---------- Stored data

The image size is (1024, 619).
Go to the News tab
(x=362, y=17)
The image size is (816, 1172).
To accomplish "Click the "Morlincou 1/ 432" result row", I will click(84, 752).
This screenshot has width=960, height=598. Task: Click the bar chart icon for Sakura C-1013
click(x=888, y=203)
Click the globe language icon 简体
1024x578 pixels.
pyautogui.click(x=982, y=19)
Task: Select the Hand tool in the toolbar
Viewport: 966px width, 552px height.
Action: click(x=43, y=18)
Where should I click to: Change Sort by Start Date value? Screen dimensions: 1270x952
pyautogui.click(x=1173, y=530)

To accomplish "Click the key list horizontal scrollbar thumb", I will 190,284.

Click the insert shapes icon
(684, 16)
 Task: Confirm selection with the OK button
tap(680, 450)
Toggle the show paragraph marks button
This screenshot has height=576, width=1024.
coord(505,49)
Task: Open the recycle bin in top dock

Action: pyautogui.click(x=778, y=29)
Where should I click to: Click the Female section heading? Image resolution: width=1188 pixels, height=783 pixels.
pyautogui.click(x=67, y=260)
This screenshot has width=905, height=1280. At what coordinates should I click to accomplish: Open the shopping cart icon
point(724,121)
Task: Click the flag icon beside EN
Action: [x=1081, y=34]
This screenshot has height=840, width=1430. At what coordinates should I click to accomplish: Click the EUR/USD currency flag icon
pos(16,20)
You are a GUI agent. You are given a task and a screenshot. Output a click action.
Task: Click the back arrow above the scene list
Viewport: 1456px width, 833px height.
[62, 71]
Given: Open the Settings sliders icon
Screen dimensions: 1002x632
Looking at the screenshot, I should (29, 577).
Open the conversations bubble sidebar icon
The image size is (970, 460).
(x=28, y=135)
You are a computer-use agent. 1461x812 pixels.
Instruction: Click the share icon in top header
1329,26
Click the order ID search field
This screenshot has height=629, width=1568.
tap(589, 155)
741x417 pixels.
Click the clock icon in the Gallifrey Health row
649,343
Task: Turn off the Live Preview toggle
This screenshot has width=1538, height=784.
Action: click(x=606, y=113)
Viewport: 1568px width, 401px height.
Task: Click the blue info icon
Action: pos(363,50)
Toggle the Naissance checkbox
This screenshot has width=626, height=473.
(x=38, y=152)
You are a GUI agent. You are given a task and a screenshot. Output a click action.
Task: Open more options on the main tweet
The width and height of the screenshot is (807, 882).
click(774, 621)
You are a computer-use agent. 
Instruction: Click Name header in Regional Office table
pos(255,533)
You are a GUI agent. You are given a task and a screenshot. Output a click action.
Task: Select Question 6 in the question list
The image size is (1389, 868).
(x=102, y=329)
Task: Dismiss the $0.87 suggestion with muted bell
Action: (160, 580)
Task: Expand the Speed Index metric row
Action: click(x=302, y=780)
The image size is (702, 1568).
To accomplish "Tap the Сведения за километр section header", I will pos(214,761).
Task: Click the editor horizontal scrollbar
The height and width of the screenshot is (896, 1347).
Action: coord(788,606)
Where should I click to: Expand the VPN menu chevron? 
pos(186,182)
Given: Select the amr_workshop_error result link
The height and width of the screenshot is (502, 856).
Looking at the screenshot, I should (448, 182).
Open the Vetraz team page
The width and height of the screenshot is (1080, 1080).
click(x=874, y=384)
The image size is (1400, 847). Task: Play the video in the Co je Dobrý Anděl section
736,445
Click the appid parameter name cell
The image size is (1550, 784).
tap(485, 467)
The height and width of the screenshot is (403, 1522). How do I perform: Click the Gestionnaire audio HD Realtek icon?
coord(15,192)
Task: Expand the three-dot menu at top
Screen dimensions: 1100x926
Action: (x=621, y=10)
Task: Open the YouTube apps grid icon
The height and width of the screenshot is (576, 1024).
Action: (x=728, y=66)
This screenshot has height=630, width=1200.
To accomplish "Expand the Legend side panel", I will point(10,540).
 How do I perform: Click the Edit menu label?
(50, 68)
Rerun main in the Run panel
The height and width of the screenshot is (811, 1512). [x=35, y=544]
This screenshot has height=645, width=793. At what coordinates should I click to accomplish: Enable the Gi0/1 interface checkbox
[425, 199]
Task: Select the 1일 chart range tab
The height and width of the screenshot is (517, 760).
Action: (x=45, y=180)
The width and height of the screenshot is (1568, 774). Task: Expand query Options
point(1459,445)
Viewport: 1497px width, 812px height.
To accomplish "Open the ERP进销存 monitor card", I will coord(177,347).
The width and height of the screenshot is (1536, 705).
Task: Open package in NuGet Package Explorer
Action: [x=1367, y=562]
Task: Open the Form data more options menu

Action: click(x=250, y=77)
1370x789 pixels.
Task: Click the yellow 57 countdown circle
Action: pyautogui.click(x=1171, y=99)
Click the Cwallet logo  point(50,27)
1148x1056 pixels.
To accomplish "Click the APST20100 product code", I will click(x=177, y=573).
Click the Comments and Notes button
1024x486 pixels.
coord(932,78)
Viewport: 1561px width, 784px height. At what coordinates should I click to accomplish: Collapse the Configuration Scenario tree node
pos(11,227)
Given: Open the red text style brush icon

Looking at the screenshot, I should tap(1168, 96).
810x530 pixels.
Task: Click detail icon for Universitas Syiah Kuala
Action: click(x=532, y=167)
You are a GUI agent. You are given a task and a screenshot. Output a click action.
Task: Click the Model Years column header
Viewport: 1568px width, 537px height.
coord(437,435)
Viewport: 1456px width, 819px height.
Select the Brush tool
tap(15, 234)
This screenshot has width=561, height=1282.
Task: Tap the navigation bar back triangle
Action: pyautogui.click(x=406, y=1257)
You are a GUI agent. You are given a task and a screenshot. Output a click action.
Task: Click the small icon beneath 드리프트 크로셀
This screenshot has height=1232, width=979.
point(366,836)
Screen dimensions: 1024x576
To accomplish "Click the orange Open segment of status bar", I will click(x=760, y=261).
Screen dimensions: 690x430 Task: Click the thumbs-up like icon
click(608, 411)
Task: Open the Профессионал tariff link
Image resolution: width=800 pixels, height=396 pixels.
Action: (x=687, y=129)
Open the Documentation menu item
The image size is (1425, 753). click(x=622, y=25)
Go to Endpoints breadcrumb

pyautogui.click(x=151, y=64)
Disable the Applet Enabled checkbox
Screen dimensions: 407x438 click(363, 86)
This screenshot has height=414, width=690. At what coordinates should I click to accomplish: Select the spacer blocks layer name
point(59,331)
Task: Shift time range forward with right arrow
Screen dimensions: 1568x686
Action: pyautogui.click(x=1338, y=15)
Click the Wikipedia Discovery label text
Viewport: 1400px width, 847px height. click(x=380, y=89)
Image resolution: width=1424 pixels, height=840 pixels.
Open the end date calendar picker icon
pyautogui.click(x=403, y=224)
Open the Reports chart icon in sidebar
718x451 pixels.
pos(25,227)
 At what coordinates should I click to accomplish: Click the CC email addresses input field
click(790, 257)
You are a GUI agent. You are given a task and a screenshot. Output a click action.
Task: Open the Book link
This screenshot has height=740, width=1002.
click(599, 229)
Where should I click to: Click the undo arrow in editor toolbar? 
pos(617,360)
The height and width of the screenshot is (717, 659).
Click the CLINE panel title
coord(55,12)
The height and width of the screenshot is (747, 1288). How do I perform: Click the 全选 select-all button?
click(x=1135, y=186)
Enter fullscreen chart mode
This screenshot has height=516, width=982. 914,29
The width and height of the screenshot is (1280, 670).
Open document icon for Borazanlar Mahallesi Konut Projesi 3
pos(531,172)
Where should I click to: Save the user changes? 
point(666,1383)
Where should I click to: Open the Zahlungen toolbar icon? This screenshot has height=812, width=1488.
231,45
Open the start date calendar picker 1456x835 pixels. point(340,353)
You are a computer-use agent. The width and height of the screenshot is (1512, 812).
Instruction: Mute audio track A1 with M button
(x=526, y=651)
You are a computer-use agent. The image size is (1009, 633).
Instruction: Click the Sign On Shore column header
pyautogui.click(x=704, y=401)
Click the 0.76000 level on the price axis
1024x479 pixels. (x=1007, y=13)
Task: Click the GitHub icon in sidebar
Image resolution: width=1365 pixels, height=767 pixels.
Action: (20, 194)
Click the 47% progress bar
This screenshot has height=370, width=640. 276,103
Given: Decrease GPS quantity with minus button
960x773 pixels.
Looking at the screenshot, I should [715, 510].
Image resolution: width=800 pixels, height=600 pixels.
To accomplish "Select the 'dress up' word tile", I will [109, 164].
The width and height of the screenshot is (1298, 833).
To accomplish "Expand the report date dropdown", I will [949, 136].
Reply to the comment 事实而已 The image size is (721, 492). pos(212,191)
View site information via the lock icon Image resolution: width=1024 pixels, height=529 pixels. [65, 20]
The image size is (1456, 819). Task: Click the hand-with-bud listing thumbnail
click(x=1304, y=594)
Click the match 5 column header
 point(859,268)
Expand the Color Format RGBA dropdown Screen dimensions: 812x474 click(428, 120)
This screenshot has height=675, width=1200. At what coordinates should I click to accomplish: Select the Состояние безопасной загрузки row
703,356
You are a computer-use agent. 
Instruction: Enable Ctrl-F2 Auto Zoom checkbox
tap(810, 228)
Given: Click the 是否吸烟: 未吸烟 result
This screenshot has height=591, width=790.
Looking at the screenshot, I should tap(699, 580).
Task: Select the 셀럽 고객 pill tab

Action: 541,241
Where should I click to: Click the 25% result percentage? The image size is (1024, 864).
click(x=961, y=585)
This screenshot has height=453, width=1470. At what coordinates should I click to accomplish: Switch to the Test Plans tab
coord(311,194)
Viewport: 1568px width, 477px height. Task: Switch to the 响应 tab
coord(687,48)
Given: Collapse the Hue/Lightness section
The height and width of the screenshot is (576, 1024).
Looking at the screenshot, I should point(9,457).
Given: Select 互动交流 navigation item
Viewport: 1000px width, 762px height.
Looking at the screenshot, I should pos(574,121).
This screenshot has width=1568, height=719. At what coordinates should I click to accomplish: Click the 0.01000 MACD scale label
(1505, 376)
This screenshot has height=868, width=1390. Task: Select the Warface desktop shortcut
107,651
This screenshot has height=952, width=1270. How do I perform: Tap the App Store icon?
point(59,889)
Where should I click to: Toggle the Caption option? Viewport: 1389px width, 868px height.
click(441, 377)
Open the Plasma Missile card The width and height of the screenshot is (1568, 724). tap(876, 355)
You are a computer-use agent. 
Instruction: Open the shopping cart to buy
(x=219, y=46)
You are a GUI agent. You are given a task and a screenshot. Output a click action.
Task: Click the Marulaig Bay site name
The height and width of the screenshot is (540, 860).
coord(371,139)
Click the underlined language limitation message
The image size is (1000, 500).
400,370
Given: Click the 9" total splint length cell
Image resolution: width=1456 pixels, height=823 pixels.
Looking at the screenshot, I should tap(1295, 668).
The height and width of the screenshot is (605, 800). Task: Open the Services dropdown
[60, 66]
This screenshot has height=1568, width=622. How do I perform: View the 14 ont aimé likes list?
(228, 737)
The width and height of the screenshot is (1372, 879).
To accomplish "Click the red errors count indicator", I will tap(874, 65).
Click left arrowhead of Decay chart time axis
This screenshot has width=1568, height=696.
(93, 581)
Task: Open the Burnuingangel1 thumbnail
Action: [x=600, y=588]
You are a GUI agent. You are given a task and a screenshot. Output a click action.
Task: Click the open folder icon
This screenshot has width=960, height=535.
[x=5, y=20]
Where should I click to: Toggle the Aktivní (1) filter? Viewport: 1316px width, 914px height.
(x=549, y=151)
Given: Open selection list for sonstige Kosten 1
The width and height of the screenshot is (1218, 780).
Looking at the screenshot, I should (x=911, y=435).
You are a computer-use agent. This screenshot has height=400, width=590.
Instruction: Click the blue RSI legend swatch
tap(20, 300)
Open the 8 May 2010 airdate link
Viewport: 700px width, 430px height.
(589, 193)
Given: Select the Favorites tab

--------------------

— Work required —
Rewrite the stretch from the line containing "Go to Endpoints breadcrumb" through the line containing "pos(25,227)", changing "Disable" to "Enable" and leaving everything else unchanged.

— Expected answer —
Go to Endpoints breadcrumb

pyautogui.click(x=151, y=64)
Enable the Applet Enabled checkbox
Screen dimensions: 407x438 click(363, 86)
This screenshot has height=414, width=690. At what coordinates should I click to accomplish: Select the spacer blocks layer name
point(59,331)
Task: Shift time range forward with right arrow
Screen dimensions: 1568x686
Action: pyautogui.click(x=1338, y=15)
Click the Wikipedia Discovery label text
Viewport: 1400px width, 847px height. click(x=380, y=89)
Image resolution: width=1424 pixels, height=840 pixels.
Open the end date calendar picker icon
pyautogui.click(x=403, y=224)
Open the Reports chart icon in sidebar
718x451 pixels.
pos(25,227)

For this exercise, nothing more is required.